Challenge: Output as a JSON list of strings, one string per line with blank lines omitted, the lines of the listing below that begin with the line containing "Given: Click the green 'and Out' tagline line" and continue through the end of the listing.

Extracted material:

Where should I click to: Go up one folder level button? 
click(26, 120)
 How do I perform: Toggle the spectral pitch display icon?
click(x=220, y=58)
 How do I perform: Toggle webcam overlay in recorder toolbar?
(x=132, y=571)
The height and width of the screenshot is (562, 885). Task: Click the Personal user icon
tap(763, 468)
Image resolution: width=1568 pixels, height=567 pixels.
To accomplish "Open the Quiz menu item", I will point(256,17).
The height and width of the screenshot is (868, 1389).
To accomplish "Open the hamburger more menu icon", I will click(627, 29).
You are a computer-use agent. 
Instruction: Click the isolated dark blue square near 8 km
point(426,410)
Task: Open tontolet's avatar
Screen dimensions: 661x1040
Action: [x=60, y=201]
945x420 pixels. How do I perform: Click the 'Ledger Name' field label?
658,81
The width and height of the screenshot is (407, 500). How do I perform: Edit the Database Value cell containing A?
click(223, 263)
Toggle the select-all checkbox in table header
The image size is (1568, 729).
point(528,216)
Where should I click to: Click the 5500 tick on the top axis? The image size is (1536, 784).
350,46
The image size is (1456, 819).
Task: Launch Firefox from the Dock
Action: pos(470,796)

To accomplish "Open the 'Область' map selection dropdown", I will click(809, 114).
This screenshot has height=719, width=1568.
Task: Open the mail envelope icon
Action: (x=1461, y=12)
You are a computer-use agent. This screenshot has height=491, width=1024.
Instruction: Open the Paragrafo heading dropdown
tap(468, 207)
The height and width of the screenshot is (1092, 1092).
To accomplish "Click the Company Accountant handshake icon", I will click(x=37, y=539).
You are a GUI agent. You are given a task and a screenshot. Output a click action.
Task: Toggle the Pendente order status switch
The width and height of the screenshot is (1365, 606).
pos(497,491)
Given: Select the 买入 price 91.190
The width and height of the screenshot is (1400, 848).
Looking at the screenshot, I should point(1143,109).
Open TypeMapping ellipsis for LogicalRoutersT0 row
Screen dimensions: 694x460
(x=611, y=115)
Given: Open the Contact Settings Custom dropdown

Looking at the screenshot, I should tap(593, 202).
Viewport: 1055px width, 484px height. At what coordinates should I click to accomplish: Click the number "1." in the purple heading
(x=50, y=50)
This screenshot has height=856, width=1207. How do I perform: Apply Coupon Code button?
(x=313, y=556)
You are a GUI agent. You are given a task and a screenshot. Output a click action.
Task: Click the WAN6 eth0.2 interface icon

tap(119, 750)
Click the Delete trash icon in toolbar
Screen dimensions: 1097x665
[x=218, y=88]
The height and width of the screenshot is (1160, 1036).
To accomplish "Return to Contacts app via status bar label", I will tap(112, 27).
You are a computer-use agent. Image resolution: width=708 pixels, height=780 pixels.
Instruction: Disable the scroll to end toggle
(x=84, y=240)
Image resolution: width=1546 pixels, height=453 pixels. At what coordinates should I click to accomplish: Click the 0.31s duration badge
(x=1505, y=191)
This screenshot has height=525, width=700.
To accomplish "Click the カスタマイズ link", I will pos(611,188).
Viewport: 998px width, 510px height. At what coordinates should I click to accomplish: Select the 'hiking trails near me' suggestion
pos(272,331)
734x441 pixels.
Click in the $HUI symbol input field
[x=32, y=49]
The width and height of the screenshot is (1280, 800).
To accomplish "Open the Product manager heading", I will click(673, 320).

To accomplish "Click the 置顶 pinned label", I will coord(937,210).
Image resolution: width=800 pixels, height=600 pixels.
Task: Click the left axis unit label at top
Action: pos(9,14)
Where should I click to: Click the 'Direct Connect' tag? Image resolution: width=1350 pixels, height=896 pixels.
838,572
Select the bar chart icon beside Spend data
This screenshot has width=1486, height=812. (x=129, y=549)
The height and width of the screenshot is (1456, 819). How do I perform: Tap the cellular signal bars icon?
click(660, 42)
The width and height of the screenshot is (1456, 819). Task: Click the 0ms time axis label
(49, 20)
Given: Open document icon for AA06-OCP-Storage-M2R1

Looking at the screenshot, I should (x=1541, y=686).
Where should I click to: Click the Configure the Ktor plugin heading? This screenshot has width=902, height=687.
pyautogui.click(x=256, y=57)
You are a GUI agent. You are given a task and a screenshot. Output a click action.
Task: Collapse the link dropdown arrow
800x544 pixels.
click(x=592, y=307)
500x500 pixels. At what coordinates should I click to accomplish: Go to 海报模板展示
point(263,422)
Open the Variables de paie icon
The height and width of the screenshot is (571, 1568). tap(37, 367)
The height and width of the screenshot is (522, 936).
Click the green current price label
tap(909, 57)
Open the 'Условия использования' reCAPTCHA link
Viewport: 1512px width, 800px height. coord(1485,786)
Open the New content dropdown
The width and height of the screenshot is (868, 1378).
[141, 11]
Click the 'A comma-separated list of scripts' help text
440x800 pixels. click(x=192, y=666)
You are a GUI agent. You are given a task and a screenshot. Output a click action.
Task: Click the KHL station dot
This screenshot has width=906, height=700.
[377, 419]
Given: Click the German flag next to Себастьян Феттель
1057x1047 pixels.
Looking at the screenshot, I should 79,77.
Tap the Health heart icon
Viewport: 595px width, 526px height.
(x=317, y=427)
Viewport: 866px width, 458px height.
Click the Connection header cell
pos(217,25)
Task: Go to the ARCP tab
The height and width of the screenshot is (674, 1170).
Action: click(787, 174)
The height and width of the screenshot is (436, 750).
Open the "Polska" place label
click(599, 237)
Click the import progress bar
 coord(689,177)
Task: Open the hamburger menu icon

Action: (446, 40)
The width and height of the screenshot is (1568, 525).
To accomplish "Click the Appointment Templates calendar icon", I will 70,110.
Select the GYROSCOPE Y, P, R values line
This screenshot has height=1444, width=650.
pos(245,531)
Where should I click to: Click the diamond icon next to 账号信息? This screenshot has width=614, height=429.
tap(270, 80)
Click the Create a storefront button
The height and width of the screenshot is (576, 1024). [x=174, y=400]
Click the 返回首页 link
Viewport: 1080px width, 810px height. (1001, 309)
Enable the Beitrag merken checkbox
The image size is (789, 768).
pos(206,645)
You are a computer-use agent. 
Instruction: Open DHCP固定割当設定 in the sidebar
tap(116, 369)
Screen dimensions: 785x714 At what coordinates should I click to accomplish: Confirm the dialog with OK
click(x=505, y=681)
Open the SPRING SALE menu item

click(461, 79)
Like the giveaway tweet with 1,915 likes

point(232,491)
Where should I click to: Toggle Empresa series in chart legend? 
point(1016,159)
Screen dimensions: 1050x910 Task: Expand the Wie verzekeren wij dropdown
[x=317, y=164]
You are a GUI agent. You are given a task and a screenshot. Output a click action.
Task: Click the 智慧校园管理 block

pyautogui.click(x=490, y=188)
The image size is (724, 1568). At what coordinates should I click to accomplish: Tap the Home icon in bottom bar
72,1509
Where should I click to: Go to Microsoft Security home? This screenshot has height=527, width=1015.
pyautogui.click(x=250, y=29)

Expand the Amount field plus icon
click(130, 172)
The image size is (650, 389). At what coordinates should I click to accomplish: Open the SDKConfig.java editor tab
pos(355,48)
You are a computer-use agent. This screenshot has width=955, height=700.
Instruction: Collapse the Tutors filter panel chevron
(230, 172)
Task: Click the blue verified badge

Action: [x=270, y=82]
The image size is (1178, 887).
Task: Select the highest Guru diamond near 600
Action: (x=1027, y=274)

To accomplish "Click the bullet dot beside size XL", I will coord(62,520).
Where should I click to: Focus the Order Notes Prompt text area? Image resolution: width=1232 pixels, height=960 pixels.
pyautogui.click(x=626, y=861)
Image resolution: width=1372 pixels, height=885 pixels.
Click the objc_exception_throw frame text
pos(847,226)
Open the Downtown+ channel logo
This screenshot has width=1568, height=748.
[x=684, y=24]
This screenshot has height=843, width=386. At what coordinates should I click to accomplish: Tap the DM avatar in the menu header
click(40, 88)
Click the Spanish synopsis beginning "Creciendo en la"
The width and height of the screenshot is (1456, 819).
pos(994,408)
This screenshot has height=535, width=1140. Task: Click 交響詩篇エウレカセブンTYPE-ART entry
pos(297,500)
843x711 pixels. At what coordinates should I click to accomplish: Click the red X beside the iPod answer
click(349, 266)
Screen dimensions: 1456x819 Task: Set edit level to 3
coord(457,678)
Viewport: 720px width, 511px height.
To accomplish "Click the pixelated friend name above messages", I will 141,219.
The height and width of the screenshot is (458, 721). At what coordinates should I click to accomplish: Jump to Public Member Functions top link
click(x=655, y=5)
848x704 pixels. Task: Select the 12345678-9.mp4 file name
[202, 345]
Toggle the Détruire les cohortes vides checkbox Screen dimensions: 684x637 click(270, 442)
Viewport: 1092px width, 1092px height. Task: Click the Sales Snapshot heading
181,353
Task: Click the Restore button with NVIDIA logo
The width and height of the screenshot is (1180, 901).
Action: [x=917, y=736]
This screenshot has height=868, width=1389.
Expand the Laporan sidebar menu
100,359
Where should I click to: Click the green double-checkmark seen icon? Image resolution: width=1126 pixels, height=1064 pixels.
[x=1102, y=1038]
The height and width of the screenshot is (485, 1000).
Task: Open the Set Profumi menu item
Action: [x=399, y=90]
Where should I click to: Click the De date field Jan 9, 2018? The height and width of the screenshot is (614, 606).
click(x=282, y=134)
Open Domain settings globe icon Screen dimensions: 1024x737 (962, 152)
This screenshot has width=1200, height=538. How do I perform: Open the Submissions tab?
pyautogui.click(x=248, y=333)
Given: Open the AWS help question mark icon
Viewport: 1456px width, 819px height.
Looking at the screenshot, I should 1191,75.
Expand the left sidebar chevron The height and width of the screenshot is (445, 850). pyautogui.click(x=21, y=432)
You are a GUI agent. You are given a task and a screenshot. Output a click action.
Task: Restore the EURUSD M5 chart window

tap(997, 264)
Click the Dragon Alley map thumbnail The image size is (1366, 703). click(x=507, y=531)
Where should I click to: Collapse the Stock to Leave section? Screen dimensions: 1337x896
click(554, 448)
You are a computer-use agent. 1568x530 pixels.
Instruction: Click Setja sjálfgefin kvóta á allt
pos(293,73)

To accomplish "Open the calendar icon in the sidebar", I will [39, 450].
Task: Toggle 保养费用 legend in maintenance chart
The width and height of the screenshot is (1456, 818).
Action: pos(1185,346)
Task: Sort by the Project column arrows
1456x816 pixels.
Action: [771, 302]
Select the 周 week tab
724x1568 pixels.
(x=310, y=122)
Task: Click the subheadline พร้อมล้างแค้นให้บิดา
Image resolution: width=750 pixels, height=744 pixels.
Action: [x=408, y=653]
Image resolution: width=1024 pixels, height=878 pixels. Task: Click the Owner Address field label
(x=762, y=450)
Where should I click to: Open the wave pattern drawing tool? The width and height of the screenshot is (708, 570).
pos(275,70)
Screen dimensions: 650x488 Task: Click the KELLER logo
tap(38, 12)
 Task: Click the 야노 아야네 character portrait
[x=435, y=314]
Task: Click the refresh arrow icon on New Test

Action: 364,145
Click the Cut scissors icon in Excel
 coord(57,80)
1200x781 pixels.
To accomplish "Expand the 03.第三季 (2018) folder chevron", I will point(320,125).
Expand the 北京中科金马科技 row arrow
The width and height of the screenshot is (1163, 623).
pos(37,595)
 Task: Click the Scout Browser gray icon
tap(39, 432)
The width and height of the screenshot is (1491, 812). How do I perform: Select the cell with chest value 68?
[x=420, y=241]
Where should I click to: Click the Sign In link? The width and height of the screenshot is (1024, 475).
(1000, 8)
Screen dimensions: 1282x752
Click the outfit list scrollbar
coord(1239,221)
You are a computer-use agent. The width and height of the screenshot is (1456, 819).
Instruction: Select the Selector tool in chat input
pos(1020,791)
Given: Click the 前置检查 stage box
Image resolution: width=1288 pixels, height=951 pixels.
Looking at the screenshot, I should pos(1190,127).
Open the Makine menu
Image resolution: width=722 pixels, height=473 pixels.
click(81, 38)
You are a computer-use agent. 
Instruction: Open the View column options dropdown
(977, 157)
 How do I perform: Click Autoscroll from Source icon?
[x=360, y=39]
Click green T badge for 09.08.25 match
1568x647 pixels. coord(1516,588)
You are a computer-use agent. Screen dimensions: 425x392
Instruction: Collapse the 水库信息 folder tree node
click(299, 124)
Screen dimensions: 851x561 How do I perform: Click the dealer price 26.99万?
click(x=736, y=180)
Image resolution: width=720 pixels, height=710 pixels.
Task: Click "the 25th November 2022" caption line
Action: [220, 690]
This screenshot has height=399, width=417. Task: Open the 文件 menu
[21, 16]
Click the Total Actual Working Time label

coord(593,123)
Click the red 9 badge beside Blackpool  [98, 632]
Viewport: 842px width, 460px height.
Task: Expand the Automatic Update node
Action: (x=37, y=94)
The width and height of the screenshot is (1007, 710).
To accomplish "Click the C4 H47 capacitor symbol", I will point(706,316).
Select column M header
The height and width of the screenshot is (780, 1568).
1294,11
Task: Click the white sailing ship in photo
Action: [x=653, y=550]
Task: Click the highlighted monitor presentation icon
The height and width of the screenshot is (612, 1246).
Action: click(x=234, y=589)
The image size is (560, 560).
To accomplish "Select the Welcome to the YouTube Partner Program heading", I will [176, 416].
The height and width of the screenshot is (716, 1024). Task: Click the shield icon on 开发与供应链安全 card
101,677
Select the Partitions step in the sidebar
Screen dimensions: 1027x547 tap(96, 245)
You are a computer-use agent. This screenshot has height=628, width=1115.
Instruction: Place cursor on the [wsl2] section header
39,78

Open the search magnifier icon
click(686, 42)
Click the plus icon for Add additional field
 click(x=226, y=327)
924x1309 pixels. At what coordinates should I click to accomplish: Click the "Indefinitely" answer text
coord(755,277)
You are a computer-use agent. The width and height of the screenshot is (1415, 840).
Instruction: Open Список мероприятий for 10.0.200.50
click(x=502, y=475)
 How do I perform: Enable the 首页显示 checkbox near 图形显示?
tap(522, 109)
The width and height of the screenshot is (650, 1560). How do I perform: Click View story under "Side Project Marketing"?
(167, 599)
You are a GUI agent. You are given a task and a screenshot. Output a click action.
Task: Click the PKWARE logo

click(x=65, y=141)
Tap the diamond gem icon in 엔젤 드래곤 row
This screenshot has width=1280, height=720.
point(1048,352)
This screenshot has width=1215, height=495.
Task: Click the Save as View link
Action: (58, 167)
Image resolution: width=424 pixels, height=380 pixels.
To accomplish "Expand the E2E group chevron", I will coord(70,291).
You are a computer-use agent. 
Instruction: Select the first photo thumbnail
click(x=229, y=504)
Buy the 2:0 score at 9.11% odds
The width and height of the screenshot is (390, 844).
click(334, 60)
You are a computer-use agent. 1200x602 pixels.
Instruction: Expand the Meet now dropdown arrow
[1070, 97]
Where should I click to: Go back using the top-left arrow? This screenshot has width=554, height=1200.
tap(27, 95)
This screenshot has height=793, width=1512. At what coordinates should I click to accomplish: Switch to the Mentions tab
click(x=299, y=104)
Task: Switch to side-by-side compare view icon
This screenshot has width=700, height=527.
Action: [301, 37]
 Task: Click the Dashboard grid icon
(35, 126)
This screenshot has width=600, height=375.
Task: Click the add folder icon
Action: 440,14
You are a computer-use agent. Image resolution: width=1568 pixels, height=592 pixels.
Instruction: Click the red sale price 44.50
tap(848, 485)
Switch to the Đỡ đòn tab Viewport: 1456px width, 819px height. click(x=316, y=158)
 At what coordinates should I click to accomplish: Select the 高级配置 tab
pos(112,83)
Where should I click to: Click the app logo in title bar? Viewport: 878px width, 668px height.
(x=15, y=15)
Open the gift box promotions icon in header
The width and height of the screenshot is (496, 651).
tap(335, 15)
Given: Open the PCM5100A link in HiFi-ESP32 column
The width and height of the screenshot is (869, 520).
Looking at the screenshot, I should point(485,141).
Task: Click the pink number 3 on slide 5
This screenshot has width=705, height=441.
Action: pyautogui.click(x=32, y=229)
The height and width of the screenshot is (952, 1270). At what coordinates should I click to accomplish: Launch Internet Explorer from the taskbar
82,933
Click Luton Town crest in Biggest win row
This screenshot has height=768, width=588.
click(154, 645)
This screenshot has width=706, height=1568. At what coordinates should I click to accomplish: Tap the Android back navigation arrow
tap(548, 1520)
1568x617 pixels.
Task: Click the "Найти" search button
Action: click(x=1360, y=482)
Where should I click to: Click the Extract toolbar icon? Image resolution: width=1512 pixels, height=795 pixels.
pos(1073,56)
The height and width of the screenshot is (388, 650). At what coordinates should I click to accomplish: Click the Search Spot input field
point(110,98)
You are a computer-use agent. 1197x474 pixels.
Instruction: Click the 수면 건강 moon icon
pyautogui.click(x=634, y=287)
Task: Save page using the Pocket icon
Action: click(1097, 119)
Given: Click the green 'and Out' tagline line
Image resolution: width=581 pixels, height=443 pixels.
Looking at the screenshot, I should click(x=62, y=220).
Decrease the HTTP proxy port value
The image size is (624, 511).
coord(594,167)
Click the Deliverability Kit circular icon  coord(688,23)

Full answer:
[
  "Given: Click the green 'and Out' tagline line",
  "Image resolution: width=581 pixels, height=443 pixels.",
  "Looking at the screenshot, I should click(x=62, y=220).",
  "Decrease the HTTP proxy port value",
  "The image size is (624, 511).",
  "coord(594,167)",
  "Click the Deliverability Kit circular icon  coord(688,23)"
]